Data entries:
━━━━

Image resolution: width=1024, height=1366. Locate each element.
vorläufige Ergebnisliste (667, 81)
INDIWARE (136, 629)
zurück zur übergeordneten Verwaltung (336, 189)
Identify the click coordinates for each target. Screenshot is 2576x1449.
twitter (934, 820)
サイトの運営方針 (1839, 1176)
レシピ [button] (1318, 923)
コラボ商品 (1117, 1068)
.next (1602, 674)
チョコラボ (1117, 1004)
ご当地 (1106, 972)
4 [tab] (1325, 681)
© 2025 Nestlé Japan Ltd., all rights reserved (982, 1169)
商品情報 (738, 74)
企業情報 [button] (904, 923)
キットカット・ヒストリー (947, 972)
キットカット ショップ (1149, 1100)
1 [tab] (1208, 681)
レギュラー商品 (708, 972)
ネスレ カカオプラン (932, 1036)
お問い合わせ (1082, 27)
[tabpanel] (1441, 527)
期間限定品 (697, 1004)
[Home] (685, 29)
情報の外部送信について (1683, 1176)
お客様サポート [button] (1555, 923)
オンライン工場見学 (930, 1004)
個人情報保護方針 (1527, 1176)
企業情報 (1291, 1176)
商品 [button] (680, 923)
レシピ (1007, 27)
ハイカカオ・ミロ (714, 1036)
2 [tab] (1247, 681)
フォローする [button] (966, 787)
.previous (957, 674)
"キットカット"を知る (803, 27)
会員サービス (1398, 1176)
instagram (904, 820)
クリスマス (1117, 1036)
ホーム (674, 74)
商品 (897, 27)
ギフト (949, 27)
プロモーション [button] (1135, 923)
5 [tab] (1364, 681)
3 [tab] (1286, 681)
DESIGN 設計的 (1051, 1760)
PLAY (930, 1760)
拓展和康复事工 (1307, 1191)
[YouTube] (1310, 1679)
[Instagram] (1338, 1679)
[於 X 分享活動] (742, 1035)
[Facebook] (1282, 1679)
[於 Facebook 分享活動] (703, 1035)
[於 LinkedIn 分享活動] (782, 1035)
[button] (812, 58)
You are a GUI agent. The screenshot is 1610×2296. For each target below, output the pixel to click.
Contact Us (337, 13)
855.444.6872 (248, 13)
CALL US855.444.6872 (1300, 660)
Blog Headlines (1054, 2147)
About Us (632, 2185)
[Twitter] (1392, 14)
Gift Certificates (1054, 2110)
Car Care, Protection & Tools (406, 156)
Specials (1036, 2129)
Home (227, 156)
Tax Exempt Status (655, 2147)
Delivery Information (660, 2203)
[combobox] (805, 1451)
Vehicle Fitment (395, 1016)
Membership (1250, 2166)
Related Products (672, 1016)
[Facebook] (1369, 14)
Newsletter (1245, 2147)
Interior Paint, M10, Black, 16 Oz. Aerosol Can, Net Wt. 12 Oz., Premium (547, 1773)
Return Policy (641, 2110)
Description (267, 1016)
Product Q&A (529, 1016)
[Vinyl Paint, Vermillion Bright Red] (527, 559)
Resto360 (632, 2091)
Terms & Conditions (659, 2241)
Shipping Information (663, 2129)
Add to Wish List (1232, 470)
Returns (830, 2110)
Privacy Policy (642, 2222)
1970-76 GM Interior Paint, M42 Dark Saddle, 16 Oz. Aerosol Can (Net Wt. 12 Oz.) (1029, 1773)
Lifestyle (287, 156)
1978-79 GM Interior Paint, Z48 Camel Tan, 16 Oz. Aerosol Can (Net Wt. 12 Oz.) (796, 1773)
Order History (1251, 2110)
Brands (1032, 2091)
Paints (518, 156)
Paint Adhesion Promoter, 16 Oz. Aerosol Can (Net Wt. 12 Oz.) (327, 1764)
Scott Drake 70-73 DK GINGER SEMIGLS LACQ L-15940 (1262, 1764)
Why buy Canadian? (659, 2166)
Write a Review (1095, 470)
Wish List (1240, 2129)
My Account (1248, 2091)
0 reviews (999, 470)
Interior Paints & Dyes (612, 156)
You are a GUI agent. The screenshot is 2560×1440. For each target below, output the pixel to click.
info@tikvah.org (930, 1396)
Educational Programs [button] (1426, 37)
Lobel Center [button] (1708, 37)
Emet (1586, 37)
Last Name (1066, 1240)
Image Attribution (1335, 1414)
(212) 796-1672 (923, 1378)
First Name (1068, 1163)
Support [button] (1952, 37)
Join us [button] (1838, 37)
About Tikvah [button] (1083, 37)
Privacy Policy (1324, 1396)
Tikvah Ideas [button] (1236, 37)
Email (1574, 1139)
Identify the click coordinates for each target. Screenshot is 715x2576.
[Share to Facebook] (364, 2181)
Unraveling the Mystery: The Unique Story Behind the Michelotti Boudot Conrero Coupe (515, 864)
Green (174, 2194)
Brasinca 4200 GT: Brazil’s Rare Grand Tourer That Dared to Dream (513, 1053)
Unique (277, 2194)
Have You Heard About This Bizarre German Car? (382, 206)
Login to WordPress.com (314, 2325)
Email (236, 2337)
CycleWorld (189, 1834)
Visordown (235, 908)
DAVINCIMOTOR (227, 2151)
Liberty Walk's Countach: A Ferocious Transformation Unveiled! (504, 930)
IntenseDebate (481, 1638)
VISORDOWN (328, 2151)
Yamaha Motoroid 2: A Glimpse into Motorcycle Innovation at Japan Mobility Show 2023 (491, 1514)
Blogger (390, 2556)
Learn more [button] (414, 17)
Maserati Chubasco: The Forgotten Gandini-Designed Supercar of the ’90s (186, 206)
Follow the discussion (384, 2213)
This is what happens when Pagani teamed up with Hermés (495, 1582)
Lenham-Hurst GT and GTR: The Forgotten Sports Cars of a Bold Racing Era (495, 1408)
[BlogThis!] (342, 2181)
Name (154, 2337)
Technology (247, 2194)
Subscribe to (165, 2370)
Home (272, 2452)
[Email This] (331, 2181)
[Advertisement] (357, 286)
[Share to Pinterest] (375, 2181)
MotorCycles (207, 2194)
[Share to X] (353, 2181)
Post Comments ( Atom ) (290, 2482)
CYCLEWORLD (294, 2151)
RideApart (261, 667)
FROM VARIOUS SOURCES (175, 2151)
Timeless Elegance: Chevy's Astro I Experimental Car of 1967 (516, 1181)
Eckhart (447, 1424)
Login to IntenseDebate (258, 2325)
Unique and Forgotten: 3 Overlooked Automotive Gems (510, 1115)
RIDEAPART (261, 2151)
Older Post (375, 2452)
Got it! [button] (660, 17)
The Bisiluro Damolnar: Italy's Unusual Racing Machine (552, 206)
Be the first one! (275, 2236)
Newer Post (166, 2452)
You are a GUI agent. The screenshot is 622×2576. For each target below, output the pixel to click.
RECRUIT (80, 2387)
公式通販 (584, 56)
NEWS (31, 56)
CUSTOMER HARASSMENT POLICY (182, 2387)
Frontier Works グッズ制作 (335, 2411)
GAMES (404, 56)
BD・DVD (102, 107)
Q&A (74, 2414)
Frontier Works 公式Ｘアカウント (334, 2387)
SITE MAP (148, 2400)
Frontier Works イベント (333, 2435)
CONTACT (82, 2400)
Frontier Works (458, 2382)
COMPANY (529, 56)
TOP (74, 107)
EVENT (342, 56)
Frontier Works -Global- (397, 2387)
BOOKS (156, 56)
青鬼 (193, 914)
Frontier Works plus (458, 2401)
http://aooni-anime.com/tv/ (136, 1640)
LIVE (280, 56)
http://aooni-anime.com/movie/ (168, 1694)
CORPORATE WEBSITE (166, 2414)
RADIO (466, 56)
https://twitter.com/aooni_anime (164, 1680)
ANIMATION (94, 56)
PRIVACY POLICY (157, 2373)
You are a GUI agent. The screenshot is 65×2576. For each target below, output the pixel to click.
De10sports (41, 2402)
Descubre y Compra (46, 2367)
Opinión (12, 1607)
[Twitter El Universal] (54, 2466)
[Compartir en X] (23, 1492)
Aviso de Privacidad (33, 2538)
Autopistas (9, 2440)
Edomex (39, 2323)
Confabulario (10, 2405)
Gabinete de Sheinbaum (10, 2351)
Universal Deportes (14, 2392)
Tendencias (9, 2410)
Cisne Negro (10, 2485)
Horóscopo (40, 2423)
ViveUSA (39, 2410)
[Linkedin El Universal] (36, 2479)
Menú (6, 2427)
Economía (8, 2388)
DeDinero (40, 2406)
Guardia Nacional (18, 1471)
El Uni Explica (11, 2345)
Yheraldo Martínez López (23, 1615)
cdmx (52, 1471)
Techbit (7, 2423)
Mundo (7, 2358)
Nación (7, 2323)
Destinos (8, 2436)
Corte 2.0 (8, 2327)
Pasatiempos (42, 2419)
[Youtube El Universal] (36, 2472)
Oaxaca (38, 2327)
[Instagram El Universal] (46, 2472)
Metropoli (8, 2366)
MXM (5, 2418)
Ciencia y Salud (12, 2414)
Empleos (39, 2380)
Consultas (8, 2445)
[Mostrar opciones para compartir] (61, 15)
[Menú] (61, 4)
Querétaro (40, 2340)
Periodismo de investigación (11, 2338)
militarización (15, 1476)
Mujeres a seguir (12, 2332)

━━━━

Exercise:
Above are records; count the lines among them that include the word "Universal", and give only the number.

Result of this exercise:
5